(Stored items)
********

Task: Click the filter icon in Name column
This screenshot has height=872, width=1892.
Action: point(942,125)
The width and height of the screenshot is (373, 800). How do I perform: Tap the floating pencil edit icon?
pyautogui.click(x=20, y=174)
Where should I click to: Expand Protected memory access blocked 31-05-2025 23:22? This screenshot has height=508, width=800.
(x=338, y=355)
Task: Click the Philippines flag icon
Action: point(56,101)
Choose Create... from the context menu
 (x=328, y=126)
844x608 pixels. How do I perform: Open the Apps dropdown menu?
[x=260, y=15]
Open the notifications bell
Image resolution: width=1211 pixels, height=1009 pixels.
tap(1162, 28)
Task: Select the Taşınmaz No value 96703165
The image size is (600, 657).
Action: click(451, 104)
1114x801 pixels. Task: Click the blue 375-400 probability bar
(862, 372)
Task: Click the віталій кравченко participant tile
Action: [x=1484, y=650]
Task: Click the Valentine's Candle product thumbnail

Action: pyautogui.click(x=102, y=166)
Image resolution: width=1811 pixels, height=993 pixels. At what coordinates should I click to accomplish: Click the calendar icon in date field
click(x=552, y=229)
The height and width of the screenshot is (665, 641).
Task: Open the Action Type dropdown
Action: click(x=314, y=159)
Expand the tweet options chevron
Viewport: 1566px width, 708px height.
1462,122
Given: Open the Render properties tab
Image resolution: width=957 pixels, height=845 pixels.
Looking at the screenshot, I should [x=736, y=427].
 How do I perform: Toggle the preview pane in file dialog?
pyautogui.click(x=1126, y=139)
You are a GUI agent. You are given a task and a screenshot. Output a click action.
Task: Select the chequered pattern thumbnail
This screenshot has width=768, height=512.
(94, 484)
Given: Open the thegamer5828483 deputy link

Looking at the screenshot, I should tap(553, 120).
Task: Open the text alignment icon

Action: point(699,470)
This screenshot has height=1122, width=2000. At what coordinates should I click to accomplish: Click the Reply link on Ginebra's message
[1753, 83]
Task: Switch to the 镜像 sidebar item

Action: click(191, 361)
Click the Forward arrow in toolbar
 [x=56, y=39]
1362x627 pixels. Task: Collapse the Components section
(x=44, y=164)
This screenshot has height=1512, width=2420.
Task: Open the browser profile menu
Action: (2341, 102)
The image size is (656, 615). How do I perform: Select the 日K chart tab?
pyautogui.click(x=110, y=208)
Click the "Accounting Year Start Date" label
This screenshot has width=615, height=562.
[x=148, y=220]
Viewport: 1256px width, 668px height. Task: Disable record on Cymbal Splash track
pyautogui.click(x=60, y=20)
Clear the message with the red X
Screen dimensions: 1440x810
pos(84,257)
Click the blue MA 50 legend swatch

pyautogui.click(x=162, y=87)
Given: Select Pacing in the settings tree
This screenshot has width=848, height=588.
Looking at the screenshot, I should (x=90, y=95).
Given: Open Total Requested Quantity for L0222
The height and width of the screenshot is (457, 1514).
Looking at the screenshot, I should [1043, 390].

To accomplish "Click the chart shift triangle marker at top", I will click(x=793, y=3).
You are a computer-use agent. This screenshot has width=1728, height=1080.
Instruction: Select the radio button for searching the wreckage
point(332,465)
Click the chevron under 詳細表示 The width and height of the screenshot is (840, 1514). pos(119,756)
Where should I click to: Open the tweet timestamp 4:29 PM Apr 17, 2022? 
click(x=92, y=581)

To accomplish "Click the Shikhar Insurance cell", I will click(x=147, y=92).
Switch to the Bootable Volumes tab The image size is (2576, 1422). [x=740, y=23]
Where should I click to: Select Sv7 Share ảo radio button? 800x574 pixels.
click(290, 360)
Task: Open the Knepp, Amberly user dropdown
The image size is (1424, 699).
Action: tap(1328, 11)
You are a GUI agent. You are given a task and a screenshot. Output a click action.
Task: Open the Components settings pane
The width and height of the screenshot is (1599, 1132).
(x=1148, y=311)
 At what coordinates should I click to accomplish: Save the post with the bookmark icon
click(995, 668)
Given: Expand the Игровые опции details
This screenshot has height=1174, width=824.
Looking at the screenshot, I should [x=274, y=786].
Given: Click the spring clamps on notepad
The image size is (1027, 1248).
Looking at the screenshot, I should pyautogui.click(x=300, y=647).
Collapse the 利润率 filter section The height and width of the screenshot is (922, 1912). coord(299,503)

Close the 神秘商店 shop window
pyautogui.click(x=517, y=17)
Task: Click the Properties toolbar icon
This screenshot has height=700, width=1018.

********

== YOUR GOAL ==
Reproduce, exactly, all the lines shown above.

== SOLUTION FOR THIS PROBLEM ==
Task: Click the filter icon in Name column
This screenshot has height=872, width=1892.
Action: point(942,125)
The width and height of the screenshot is (373, 800). How do I perform: Tap the floating pencil edit icon?
pyautogui.click(x=20, y=174)
Where should I click to: Expand Protected memory access blocked 31-05-2025 23:22? This screenshot has height=508, width=800.
(x=338, y=355)
Task: Click the Philippines flag icon
Action: point(56,101)
Choose Create... from the context menu
 (x=328, y=126)
844x608 pixels. How do I perform: Open the Apps dropdown menu?
[x=260, y=15]
Open the notifications bell
Image resolution: width=1211 pixels, height=1009 pixels.
tap(1162, 28)
Task: Select the Taşınmaz No value 96703165
The image size is (600, 657).
Action: click(451, 104)
1114x801 pixels. Task: Click the blue 375-400 probability bar
(862, 372)
Task: Click the віталій кравченко participant tile
Action: [x=1484, y=650]
Task: Click the Valentine's Candle product thumbnail

Action: pyautogui.click(x=102, y=166)
Image resolution: width=1811 pixels, height=993 pixels. At what coordinates should I click to accomplish: Click the calendar icon in date field
click(x=552, y=229)
The height and width of the screenshot is (665, 641).
Task: Open the Action Type dropdown
Action: click(x=314, y=159)
Expand the tweet options chevron
Viewport: 1566px width, 708px height.
1462,122
Given: Open the Render properties tab
Image resolution: width=957 pixels, height=845 pixels.
Looking at the screenshot, I should [x=736, y=427].
 How do I perform: Toggle the preview pane in file dialog?
pyautogui.click(x=1126, y=139)
You are a GUI agent. You are given a task and a screenshot. Output a click action.
Task: Select the chequered pattern thumbnail
This screenshot has width=768, height=512.
(94, 484)
Given: Open the thegamer5828483 deputy link

Looking at the screenshot, I should tap(553, 120).
Task: Open the text alignment icon

Action: point(699,470)
This screenshot has height=1122, width=2000. At what coordinates should I click to accomplish: Click the Reply link on Ginebra's message
[1753, 83]
Task: Switch to the 镜像 sidebar item

Action: click(191, 361)
Click the Forward arrow in toolbar
 [x=56, y=39]
1362x627 pixels. Task: Collapse the Components section
(x=44, y=164)
This screenshot has height=1512, width=2420.
Task: Open the browser profile menu
Action: (2341, 102)
The image size is (656, 615). How do I perform: Select the 日K chart tab?
pyautogui.click(x=110, y=208)
Click the "Accounting Year Start Date" label
This screenshot has width=615, height=562.
[x=148, y=220]
Viewport: 1256px width, 668px height. Task: Disable record on Cymbal Splash track
pyautogui.click(x=60, y=20)
Clear the message with the red X
Screen dimensions: 1440x810
pos(84,257)
Click the blue MA 50 legend swatch

pyautogui.click(x=162, y=87)
Given: Select Pacing in the settings tree
This screenshot has width=848, height=588.
Looking at the screenshot, I should (x=90, y=95).
Given: Open Total Requested Quantity for L0222
The height and width of the screenshot is (457, 1514).
Looking at the screenshot, I should [1043, 390].

To accomplish "Click the chart shift triangle marker at top", I will click(x=793, y=3).
You are a computer-use agent. This screenshot has width=1728, height=1080.
Instruction: Select the radio button for searching the wreckage
point(332,465)
Click the chevron under 詳細表示 The width and height of the screenshot is (840, 1514). pos(119,756)
Where should I click to: Open the tweet timestamp 4:29 PM Apr 17, 2022? 
click(x=92, y=581)

To accomplish "Click the Shikhar Insurance cell", I will click(x=147, y=92).
Switch to the Bootable Volumes tab The image size is (2576, 1422). [x=740, y=23]
Where should I click to: Select Sv7 Share ảo radio button? 800x574 pixels.
click(290, 360)
Task: Open the Knepp, Amberly user dropdown
The image size is (1424, 699).
Action: tap(1328, 11)
You are a GUI agent. You are given a task and a screenshot. Output a click action.
Task: Open the Components settings pane
The width and height of the screenshot is (1599, 1132).
(x=1148, y=311)
 At what coordinates should I click to accomplish: Save the post with the bookmark icon
click(995, 668)
Given: Expand the Игровые опции details
This screenshot has height=1174, width=824.
Looking at the screenshot, I should [x=274, y=786].
Given: Click the spring clamps on notepad
The image size is (1027, 1248).
Looking at the screenshot, I should pyautogui.click(x=300, y=647).
Collapse the 利润率 filter section The height and width of the screenshot is (922, 1912). coord(299,503)

Close the 神秘商店 shop window
pyautogui.click(x=517, y=17)
Task: Click the Properties toolbar icon
This screenshot has height=700, width=1018.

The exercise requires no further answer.